_Work instructions_.
1: Please return the testimony excerpt word for word, starting with "The complainant’s son, also" and going on through "reason for leaving.".
2: Resume the court testimony about the wife leaving her husband, carrying it on from its last sentence.

The complainant’s son, also a doctor, testified that on the day his stepmother left he stopped by his father’s house and she said she was leaving his father and was not coming back; that she gave no reason for leaving except to say that she was leaving and would not be back, and that so far as he knew she had no reason for leaving.

The defendant’s brother-in-law, Reese O. Lam, testified that the defendant “asked me whether I would move her stuff and she said she and Doc had busted up; and I asked her where she was going to move it to, and she said she had asked my wife to move it to our place; that Doc had give her two or three acres on Route 33 and she was going to build a house and move it all over there. So she stayed with us two or three days after I moved her stuff and then she went to her Dad’s.” He said that as far as he knew she had no reason to leave her husband. The man who helped Lam load the truck testified that when they began to carry the things out of the house he said, “What’s going on around here? I thought I was only going to help move a couple pieces of furniture. And she [defendant] said, ‘I am moving my stuff out from here — I am leaving here.’ ” “And Doc came in and never said nothing.”

_Supplied records_.
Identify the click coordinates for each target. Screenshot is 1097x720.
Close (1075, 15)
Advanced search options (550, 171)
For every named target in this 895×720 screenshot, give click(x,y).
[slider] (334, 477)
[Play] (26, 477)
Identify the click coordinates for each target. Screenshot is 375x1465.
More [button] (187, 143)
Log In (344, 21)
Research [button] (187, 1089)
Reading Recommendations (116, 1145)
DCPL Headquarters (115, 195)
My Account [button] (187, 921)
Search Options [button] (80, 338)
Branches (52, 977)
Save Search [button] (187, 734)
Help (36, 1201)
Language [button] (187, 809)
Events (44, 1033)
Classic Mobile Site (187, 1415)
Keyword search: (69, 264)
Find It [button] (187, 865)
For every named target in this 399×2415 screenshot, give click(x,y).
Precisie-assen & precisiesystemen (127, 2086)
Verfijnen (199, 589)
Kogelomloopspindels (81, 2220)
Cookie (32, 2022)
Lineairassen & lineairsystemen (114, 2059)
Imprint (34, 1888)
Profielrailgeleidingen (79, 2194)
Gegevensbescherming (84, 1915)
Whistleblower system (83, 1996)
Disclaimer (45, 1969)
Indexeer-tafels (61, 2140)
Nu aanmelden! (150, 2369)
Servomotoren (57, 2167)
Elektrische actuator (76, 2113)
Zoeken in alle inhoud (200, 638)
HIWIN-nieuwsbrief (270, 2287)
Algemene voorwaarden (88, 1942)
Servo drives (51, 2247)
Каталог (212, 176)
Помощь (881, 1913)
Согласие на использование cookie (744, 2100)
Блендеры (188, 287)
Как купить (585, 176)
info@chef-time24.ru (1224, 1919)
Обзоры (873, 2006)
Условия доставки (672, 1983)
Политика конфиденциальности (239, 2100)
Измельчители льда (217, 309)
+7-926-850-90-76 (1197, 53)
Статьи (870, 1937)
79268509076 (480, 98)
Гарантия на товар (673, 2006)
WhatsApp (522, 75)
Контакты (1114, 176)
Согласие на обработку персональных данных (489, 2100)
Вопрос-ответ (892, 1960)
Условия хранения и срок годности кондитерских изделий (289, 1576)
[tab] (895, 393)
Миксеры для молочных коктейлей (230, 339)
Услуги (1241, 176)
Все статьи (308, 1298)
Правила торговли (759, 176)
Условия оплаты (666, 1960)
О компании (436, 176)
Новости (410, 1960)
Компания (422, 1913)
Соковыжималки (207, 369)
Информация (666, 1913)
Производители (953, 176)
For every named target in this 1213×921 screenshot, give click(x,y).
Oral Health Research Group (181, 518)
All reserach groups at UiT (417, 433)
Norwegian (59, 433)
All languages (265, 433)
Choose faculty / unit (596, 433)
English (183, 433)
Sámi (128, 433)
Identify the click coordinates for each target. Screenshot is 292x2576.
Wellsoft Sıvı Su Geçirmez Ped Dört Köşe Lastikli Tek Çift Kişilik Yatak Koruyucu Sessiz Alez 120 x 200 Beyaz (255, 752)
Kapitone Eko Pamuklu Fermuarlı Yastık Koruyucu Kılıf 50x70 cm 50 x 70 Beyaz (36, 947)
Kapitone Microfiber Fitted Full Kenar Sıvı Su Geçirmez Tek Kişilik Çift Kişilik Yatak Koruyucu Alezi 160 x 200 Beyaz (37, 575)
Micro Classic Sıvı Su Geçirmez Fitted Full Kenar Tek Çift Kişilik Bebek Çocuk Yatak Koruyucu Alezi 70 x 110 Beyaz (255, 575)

_Responses by task_.
1:
The complainant’s son, also a doctor, testified that on the day his stepmother left he stopped by his father’s house and she said she was leaving his father and was not coming back; that she gave no reason for leaving except to say that she was leaving and would not be back, and that so far as he knew she had no reason for leaving.

2:
Mrs. Lam, defendant’s sister, testified that the defendant left Dr. Miller’s home with her and that they took some of her personal belongings with them that night.

We cannot agree with the trial court that the only reasonable conclusion from this evidence is that the separation of this couple was prearranged and by mutual consent. On the contrary it establishes, we think, a desertion on the part of the wife which entitles the husband to a divorce. It is true, as the trial court observed, that Dr. Miller voiced no objection to his wife’s departure at the time she left, but it was her conduct and. purpose and not his state of mind that determined whether there was desertion. He was not required either then or thereafter to make an offer of reconciliation if she in fact deserted him. Code § 20-102.

In the first divorce case to reach this court, Bailey v. Bailey, 62 Va. (21 Gratt.) 43, 47, it was said: “Desertion is a breach of matrimonial duty, and is composed first, of the actual breaking off of the matrimonial cohabitation, and secondly, an intent to desert in the mind of the offender. Both must combine to make the desertion complete.” In the same case it was also stated: “Under our statute,' no particular- period is prescribed in which the desertion shall continue to entitle a to a divorce a mensa, et thoro"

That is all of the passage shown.